President Barack Obama on Thursday authorized the Pentagon to call up military reservists to help fight the Ebola outbreak in West Africa.

The president issued an executive order and a letter to Congress that said he’d deemed it “necessary to augment the active armed forces of the United States for the effective conduct of Operation United Assistance, which is providing support to civilian-led humanitarian assistance and consequence management support related to the Ebola virus disease outbreak in West Africa.”

About 540 U.S. active duty troops are now posted in Liberia, helping its government, the U.S. Agency for International Development, CDC and other agencies fight the outbreak. Obama’s order would permit the Pentagon to call up National Guard troops or military reservists to join the effort.



“The authorities that have been invoked will ensure the Department of Defense can properly sustain the military operations required in this effort,” Obama told House and Senate leaders in his letter.

As many as 4,000 or more American troops could deploy to West Africa to help fight the Ebola outbreak there, Pentagon press secretary Rear Adm. John Kirby said Thursday. They’re helping build and support Ebola treatment units, run mobile testing labs and train health care workers in an all-out effort to containing the deadly virus.

USAID’s leader in Monrovia, Ben Hemingway, told reporters at the Pentagon by phone on Thursday that it was “difficult” to assess whether the outbreak has slowed since the international response began.

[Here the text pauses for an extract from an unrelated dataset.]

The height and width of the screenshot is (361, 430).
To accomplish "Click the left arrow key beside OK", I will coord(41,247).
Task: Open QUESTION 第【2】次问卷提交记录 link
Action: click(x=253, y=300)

The current military commander in Liberia, Maj. Gen. Darryl Williams, said Marines are still flying to remote parts of the country doing “site surveys” for areas where they could build the Ebola treatment units.

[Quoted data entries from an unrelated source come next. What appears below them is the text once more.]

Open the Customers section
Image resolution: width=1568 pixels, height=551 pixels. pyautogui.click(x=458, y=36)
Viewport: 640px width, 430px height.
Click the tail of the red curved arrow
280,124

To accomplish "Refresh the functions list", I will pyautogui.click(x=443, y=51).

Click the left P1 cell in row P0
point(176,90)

U.S. troops have been tasked with building 17 treatment centers, 65 “community care centers” and setting up four more mobile testing labs. The Pentagon estimates operations there could last a year or more.

Only a handful of specially trained troops working in mobile testing labs are coming in direct contact with the Ebola virus, Williams said. The sailors who work in the labs are testing patient samples to determine which people actually have the virus and which have malaria or the flu, a critical step in triage for patients who need to be isolated. Otherwise, American troops aren’t being ordered to deal with the virus or patients.

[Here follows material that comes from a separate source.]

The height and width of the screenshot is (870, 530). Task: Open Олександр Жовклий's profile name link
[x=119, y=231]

Each service member deploying to Liberia is getting special instructions on preventing infection, Williams said, and everyone is taking intense precautions to avoid infection. For example, Williams estimated he’d had his temperature taken eight times just on Wednesday.

“It’s discipline,” he said. “Everyday in the morning with my breakfast, I take a malaria pill … We don’t shake hands. I wash my hands — a lot — with chlorine.”



Williams said commanders have contingency plans in case an American soldier or aid worker does contract Ebola: Those patients would be isolated, quarantined and flown to the U.S. for treatment.

He acknowledged, however, the arrangements aren’t yet clear for American personnel whose normal duty stations are overseas. It isn’t clear, for example, whether the Marines who deployed to Liberia from Spain would have to be quarantined before they can return there, or whether Williams’ own staff members could rotate directly back to Italy.

“That’s being worked at higher levels,” he said.

Williams, Hemingway and the U.S. ambassador to Liberia, Debra Malac, said they expect the momentum in the fight against Ebola to keep building as more U.S. troops, international aid and nongovernmental organizations continue arriving in West Africa. Obama has been pressing for other countries to step up their contributions, and Malac said she thought the mission of containing the outbreak was achievable.

“We are going to get on top of this, however long it takes,” she said. “We hope it’s going to be faster and sooner … but we think it will happen. It’s just a question of when.”